3. В храмовом зале располагался стол с хлебами – всегда свежими и теплыми, несмотря на недельную давность. Это своеобразный символ источника материального благополучия. Данному предмету соответствуют радостные, танцевальные, а также победные нигуним, которые буквально физически заряжают и насыщают слушателей жизненной энергией.

4. Также в зале находился храмовый светильник – менора. Его лампады, наполненные чистым оливковым маслом, символизируют свет Б-жественной мудрости. Меноре могут соответствовать нигуним для шабата и праздников: ведь именно в эти дни человеку выдается особая дополнительная душа, нижние миры поднимаются к верхним, а режим дня подстроен под неспешную молитву и изучение Торы – небесной мудрости.

5. Между столом и менорой располагался золотой жертвенник для воскурения благовоний. Это действо считается самым интимным, поскольку совершалось без скопления публики, один на один между Первосвященником и Всевышним. Его функция – диалог между душой и Создателем. На эту же цель настраивают “принадлежащие” нигуним – музыкальные тексты, созданные большими хасидами во время искренней молитвы – наивысшей точки единения и близости души с Творцом.

6. Наконец, заглянем в Святая святых. Там находился Ковчег Завета со скрижалями. Это особое место, куда посторонним вход воспрещен, поскольку, зашкаливающий уровень святости доступен не всем и не всегда: это ступень полного самоустранения перед Всевышним, когда душа не просто максимально близка к Нему, но превращается в единое целое с Ним. Конечно же, такая степень единства доступна только особым праведникам, главам поколений, и ее можно соотнести с созданными ими “направленными” нигуним.

Не подходи – убьет!

Такое предостережение, обычно, висит на трансформаторных будках, преобразующих электрический ток из разрушающей силы в незаменимое средство, несущее благо человеку. Примерно этими же словами можно охарактеризовать и работу левитов в Храме, причем обе ее составляющих.

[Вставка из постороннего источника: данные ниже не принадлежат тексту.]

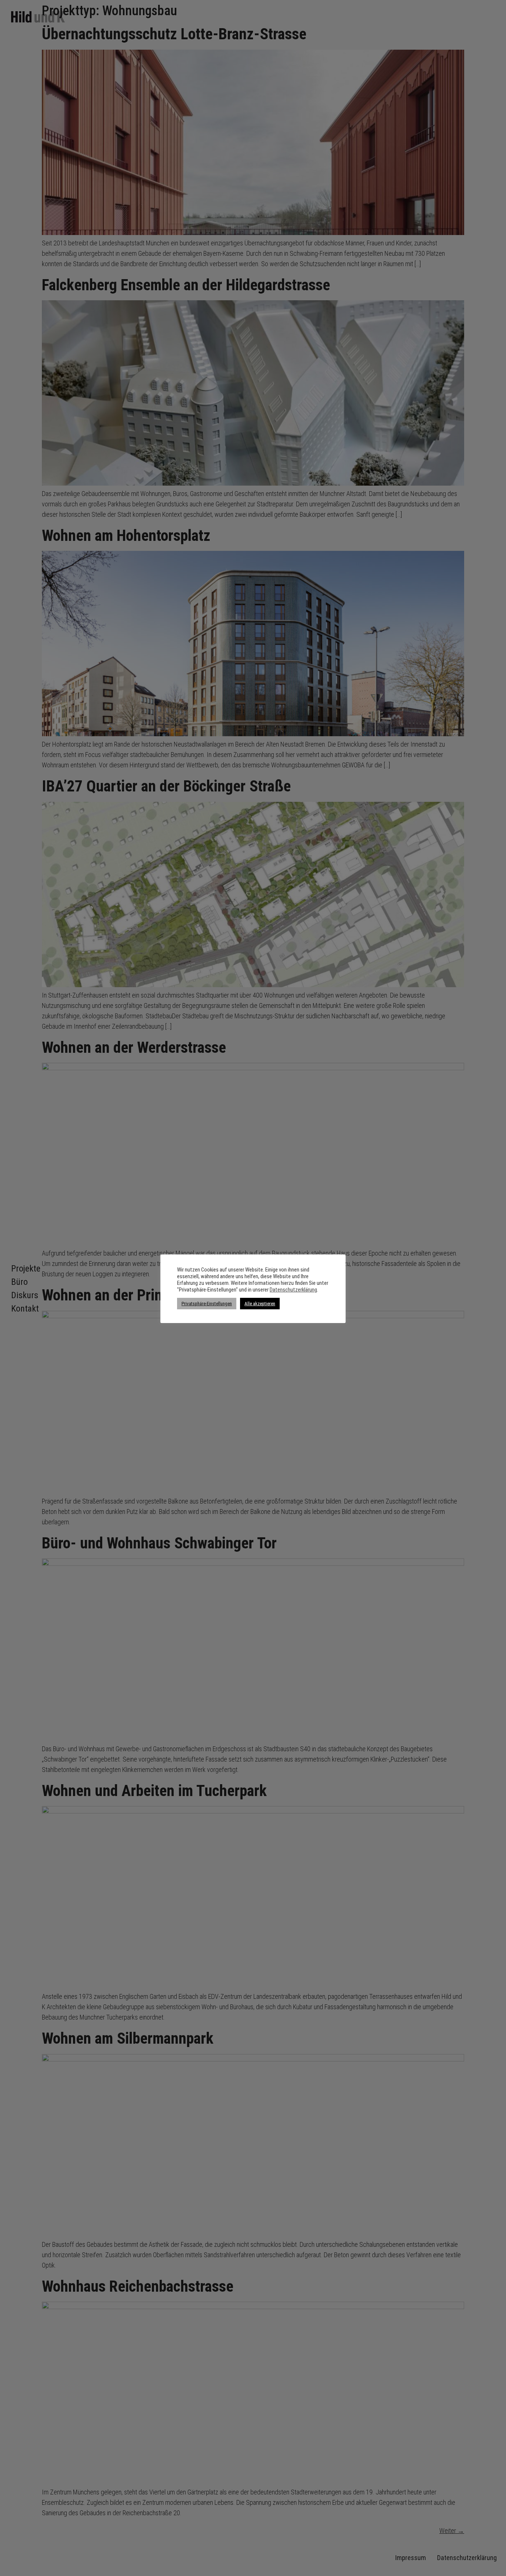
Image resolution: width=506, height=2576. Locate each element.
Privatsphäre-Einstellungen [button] (207, 1303)
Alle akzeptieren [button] (259, 1303)
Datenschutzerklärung (293, 1289)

Перенесение святых предметов обычными людьми из других колен было чревато летальным исходом, ибо нельзя простым смертным прикоснуться к святости и остаться в живых. Таким образом, перенося предметы Мишкана, левиты охраняли остальных собратьев от опасности гибели. То же касается и музыкального действа во время жертвоприношений. Музыка охраняла души людей от выхода из тела при близком контакте со Всевышним, коим является принесение жертвы в Храме.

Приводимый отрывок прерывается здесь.